Les castes structurent toujours le pays. L’écrivaine et militante féministe, engagée dans le combat pour leur suppression, met en cause le patriarcat. Pour elle, si les femmes avaient la liberté d’épouser un homme d’une autre caste, le système disparaîtrait
Pour la première fois de l’histoire de l’Inde, un homme politique issu des dalits, la caste des intouchables, a été élu au suffrage indirect le jeudi 20 juillet au poste honorifique de président de la République[1]. Il s’agit de Ram Nath Kovind, le candidat soutenu par le premier ministre, Narendra Modi. Meena Kandasamy, 32 ans, est aussi une dalit : cette écrivaine et militante féministe est connue pour son engagement en faveur de la suppression des castes. Très suivie sur Twitter, elle est la cible de violentes attaques. Son premier roman, La Colère de Kurathi Amman, sera publié en français le 24 août (Plon, 272 pages, 20,90 euros).
A la fin de l’année 2016, des intouchables ont été passés à tabac, à coups de barre de fer, après avoir été accusés à tort d’avoir tué des vaches, considérées comme sacrées dans l’hindouisme. Le premier ministre, Narendra Modi, avait pourtant pris la défense des intouchables dans un discours prononcé quelques mois plus tôt. Les soutient-il vraiment ?

........

TRAVAIL À FAIRE>
• a. Répondez aux questions suivantes d'après l'article.
(i) Quel jour l'homme politique issu des dalits a-t-il été élu président de la République ?
(ii) Quel âge a Meena Kandasamy ?
(iii) De quoi des intouchables ont-ils été accusés à tort à la fin de l'année 2016 ?
• b. Recopiez fidèlement le passage de l'article qui commence aux mots « Les castes structurent » et s'arrête après les mots « pages, 20,90 euros). ».

Éléments enregistrés du jeu de données:
........

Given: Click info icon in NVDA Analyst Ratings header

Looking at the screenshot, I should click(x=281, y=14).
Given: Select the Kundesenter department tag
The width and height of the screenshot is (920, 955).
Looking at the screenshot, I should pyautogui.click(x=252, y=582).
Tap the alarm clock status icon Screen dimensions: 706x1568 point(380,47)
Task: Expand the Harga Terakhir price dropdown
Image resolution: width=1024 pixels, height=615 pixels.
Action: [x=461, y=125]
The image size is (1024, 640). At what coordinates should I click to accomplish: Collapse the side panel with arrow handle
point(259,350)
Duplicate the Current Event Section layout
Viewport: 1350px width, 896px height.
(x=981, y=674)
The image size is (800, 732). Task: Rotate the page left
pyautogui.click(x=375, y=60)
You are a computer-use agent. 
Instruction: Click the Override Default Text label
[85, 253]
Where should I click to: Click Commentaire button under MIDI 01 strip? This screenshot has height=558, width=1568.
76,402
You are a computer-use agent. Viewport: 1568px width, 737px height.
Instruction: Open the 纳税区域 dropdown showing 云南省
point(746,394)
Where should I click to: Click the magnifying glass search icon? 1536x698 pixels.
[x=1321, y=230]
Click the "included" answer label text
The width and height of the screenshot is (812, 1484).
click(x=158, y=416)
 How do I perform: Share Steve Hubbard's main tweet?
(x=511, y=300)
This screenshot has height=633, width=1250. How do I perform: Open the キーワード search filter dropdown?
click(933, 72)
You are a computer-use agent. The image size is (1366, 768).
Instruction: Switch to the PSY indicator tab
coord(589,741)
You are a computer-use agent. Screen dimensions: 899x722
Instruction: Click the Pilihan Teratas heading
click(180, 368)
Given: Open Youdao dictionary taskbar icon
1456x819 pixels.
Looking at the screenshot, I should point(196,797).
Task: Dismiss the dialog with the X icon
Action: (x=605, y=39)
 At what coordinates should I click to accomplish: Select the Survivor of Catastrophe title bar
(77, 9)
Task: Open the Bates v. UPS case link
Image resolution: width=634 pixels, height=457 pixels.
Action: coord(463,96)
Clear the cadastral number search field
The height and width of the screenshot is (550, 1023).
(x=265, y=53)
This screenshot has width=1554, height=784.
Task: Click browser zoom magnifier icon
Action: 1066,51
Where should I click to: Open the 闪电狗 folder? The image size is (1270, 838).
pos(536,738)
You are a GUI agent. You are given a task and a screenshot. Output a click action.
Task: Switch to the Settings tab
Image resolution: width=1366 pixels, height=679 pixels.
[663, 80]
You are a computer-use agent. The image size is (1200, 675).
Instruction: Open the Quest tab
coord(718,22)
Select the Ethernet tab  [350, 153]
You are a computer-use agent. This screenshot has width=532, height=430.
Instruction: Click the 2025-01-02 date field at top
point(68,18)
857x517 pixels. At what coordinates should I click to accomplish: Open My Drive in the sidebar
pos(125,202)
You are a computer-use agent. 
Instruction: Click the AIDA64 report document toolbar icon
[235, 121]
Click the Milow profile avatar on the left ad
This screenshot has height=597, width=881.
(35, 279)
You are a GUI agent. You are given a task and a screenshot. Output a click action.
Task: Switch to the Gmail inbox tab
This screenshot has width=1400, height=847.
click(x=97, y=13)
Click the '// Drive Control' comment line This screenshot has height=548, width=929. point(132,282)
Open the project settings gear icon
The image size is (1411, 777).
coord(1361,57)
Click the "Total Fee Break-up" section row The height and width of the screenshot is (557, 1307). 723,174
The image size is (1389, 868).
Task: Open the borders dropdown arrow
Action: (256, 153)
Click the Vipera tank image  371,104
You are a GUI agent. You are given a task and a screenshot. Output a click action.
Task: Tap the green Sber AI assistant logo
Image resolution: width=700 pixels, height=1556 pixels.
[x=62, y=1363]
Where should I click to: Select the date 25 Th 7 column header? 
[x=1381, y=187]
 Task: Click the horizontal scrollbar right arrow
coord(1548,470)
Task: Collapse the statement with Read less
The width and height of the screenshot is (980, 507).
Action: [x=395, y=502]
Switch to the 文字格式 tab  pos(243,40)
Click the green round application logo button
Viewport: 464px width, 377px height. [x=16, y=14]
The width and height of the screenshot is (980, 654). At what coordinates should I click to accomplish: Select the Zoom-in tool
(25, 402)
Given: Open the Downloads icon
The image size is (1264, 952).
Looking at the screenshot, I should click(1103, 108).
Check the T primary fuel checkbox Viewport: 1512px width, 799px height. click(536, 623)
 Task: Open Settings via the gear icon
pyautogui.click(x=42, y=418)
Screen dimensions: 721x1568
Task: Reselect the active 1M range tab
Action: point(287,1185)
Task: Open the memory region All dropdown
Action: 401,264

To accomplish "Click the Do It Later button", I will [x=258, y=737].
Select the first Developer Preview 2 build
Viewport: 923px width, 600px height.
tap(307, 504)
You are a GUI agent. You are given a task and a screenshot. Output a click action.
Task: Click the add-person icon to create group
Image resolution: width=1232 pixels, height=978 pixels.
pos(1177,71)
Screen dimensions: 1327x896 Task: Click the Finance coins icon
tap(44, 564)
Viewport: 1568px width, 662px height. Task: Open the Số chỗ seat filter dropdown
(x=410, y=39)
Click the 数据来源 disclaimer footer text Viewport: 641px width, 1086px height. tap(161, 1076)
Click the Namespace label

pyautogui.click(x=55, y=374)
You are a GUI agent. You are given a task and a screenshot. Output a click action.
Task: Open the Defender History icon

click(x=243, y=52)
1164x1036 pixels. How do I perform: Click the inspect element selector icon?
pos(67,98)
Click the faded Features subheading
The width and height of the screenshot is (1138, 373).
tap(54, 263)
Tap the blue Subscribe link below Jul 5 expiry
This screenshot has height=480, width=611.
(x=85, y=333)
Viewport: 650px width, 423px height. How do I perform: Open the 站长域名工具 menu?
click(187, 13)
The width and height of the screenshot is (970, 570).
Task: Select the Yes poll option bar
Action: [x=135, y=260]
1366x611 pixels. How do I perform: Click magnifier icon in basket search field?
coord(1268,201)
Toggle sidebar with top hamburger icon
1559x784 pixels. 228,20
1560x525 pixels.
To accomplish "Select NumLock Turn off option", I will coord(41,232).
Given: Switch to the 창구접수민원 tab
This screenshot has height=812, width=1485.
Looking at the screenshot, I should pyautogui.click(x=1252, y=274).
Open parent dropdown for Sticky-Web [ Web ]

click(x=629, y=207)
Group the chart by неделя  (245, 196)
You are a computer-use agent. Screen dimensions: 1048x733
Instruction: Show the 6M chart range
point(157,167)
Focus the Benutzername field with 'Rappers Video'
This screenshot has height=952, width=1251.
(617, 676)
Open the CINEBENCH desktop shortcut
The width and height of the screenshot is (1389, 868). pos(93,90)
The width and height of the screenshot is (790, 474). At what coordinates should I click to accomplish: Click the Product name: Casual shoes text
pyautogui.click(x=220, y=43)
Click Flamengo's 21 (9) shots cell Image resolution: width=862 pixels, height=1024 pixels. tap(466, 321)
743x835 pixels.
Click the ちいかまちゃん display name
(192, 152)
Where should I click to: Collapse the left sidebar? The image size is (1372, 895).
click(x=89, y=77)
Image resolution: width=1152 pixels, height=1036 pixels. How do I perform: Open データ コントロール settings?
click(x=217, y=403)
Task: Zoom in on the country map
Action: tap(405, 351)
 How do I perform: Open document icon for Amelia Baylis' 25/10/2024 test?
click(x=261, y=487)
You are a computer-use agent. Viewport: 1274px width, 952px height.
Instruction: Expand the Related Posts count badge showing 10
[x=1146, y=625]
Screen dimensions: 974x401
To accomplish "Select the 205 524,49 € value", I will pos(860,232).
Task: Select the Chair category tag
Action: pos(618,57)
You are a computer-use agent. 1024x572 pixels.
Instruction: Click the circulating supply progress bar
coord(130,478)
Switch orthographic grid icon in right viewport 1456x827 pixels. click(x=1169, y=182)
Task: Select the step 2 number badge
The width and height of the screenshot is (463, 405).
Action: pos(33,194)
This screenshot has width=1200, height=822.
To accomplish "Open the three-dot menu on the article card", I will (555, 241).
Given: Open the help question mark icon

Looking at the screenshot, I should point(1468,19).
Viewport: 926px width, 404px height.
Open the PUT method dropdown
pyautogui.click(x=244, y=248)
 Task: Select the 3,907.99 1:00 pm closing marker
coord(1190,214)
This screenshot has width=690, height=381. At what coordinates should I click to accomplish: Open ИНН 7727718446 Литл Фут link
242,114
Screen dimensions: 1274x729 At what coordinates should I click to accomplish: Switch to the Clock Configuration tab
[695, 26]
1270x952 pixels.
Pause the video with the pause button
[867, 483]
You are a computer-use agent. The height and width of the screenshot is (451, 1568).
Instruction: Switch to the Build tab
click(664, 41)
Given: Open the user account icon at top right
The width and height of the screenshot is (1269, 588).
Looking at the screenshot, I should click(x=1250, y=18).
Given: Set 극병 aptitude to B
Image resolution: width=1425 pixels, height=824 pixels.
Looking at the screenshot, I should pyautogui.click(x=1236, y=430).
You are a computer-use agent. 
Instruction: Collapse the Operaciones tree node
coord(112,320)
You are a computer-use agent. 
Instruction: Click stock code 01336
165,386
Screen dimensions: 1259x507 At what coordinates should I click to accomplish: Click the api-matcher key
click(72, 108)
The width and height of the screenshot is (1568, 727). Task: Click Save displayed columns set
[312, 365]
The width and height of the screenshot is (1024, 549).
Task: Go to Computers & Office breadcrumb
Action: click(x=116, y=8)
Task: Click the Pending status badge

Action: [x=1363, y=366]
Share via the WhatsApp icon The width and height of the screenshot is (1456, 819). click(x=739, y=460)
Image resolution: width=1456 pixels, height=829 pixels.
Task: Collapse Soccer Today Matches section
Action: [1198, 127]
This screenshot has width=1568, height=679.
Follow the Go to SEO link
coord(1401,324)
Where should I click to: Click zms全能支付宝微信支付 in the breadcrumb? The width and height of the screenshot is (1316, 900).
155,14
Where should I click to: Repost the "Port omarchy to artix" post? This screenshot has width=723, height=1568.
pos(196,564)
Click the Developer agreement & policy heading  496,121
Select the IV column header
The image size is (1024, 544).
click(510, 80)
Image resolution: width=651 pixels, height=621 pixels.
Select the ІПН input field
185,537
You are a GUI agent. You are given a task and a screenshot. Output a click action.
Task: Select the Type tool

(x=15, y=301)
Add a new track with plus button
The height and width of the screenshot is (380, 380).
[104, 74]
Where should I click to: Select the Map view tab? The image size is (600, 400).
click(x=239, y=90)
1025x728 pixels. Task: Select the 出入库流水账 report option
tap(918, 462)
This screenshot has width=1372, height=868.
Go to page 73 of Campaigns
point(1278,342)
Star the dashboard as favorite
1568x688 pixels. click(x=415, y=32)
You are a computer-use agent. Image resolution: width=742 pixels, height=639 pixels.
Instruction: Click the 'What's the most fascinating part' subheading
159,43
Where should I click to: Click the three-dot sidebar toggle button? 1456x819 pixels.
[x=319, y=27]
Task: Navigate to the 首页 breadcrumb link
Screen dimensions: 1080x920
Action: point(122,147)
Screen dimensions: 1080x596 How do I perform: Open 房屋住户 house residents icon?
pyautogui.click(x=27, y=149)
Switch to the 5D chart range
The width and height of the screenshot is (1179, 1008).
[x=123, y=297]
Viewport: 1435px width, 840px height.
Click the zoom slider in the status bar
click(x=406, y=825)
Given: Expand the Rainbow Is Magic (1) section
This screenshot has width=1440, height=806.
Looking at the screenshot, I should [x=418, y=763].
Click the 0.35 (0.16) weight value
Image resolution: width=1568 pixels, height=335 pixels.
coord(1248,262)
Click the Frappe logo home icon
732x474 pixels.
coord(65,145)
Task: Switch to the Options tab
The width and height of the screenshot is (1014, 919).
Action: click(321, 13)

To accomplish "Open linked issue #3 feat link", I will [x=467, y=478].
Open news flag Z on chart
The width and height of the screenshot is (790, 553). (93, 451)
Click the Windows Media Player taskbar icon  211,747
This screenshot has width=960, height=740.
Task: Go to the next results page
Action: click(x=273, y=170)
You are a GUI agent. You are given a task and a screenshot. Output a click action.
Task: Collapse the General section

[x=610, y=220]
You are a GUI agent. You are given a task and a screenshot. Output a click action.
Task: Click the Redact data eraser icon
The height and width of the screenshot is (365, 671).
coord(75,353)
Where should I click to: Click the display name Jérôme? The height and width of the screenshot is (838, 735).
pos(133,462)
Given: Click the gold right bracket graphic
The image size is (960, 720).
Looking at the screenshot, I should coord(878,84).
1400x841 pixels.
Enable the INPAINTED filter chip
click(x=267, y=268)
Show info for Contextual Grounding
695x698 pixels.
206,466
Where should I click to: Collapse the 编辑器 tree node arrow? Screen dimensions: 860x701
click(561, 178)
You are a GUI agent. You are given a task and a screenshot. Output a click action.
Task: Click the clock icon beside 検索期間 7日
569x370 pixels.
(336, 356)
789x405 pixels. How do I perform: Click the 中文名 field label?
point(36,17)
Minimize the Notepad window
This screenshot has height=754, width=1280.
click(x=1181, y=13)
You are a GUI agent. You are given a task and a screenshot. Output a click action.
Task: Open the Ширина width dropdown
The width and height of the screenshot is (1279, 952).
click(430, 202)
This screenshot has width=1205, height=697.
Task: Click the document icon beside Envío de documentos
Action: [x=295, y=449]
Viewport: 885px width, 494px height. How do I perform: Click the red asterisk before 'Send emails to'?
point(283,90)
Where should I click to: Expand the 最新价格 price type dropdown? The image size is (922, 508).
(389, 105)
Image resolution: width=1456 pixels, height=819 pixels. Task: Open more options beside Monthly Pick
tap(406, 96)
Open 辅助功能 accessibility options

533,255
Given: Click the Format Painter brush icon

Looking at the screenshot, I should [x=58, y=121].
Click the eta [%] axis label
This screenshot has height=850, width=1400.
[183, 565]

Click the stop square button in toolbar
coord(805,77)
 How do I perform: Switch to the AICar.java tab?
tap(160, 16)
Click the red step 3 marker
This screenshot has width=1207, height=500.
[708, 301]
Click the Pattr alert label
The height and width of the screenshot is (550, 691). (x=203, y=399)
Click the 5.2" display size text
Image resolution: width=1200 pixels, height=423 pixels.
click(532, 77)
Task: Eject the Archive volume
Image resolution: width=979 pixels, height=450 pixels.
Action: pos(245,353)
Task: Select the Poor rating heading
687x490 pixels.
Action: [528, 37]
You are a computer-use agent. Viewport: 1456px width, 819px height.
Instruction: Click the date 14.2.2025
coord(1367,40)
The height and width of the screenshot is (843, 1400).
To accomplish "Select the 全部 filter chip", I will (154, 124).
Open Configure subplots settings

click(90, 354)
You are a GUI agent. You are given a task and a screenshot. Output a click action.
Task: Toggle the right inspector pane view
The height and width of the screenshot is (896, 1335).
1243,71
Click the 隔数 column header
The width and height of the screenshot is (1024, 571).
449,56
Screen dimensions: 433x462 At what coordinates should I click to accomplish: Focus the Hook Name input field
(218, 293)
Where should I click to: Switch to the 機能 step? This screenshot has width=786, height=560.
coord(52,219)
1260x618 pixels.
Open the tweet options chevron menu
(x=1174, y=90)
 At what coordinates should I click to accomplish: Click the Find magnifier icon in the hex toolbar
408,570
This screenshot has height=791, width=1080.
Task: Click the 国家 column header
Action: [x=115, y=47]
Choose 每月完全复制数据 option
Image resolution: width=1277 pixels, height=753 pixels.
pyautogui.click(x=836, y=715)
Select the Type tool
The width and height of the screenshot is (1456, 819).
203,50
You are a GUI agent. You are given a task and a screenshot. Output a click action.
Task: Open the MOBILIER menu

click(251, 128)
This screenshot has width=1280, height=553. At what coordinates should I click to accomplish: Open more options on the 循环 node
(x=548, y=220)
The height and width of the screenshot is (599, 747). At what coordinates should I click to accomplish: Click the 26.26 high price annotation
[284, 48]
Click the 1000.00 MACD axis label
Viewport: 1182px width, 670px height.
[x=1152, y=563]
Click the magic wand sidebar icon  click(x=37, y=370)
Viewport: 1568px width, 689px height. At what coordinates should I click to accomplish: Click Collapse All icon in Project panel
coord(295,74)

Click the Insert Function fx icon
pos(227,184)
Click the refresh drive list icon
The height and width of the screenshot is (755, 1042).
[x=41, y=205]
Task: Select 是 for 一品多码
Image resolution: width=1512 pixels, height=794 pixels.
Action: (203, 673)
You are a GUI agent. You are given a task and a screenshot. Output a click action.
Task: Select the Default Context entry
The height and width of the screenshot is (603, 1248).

........

CORRIGÉS>
• a.
(i) Le jeudi 20 juillet.
(ii) 32 ans.
(iii) D'avoir tué des vaches.

• b.
Les castes structurent toujours le pays. L’écrivaine et militante féministe, engagée dans le combat pour leur suppression, met en cause le patriarcat. Pour elle, si les femmes avaient la liberté d’épouser un homme d’une autre caste, le système disparaîtrait
Pour la première fois de l’histoire de l’Inde, un homme politique issu des dalits, la caste des intouchables, a été élu au suffrage indirect le jeudi 20 juillet au poste honorifique de président de la République[1]. Il s’agit de Ram Nath Kovind, le candidat soutenu par le premier ministre, Narendra Modi. Meena Kandasamy, 32 ans, est aussi une dalit : cette écrivaine et militante féministe est connue pour son engagement en faveur de la suppression des castes. Très suivie sur Twitter, elle est la cible de violentes attaques. Son premier roman, La Colère de Kurathi Amman, sera publié en français le 24 août (Plon, 272 pages, 20,90 euros).